*EXERCISE DETAILS*.
At the line with "The width and height of the screenshot is (1163, 568).", start copying; carry on through the last line of the material below, exactly as written, and stop there.

*DATASET ENTRIES*.
+ + + + + + +

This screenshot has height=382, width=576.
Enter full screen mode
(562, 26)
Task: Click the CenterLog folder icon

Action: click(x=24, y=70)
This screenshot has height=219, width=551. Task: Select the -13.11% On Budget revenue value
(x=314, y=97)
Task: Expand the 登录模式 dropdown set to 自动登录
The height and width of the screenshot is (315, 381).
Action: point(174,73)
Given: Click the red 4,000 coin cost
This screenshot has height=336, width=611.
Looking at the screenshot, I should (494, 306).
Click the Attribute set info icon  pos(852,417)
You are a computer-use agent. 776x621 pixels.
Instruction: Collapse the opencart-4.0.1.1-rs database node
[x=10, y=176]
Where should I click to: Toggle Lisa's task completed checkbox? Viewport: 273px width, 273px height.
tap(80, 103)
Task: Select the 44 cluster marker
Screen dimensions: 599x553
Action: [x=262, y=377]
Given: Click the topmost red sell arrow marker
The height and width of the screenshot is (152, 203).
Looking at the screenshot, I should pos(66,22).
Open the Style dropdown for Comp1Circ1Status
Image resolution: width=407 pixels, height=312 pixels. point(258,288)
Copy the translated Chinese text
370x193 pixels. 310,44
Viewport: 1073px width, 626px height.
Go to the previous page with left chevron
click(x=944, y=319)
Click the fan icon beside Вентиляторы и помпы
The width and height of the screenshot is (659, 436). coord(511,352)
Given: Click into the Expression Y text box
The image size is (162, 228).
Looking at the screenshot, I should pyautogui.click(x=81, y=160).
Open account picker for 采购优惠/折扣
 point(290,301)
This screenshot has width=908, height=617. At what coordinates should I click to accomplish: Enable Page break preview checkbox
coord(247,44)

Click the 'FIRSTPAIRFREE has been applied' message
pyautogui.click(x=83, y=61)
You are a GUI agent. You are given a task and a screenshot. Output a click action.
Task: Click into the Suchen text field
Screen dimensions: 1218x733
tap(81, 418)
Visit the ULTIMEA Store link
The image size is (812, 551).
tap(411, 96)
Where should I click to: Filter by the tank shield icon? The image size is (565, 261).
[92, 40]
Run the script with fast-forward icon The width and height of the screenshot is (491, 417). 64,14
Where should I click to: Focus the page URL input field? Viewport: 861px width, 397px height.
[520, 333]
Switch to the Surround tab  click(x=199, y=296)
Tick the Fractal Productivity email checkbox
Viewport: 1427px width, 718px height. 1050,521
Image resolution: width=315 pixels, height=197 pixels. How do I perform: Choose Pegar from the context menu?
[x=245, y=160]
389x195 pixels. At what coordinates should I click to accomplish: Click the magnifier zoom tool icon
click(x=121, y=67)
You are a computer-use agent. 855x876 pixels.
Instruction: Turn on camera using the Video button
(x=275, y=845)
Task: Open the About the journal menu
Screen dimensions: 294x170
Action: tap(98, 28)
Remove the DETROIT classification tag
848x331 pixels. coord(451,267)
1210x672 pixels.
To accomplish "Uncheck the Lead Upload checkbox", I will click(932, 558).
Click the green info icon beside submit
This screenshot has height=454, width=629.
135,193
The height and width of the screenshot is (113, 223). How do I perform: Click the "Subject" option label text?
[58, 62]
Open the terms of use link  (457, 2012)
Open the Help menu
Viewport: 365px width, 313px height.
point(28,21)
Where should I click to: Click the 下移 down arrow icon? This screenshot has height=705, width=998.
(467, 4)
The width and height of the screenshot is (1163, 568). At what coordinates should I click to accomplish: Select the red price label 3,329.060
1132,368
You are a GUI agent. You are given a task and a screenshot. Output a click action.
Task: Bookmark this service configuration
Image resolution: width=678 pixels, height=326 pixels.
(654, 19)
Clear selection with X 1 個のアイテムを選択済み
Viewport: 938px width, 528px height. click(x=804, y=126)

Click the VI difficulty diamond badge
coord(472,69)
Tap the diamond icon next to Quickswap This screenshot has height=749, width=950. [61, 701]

+ + + + + + +

*SOLUTION TO THE PROBLEM*.
The width and height of the screenshot is (1163, 568). At what coordinates should I click to accomplish: Select the red price label 3,329.060
1132,368
You are a GUI agent. You are given a task and a screenshot. Output a click action.
Task: Bookmark this service configuration
Image resolution: width=678 pixels, height=326 pixels.
(654, 19)
Clear selection with X 1 個のアイテムを選択済み
Viewport: 938px width, 528px height. click(x=804, y=126)

Click the VI difficulty diamond badge
coord(472,69)
Tap the diamond icon next to Quickswap This screenshot has height=749, width=950. [61, 701]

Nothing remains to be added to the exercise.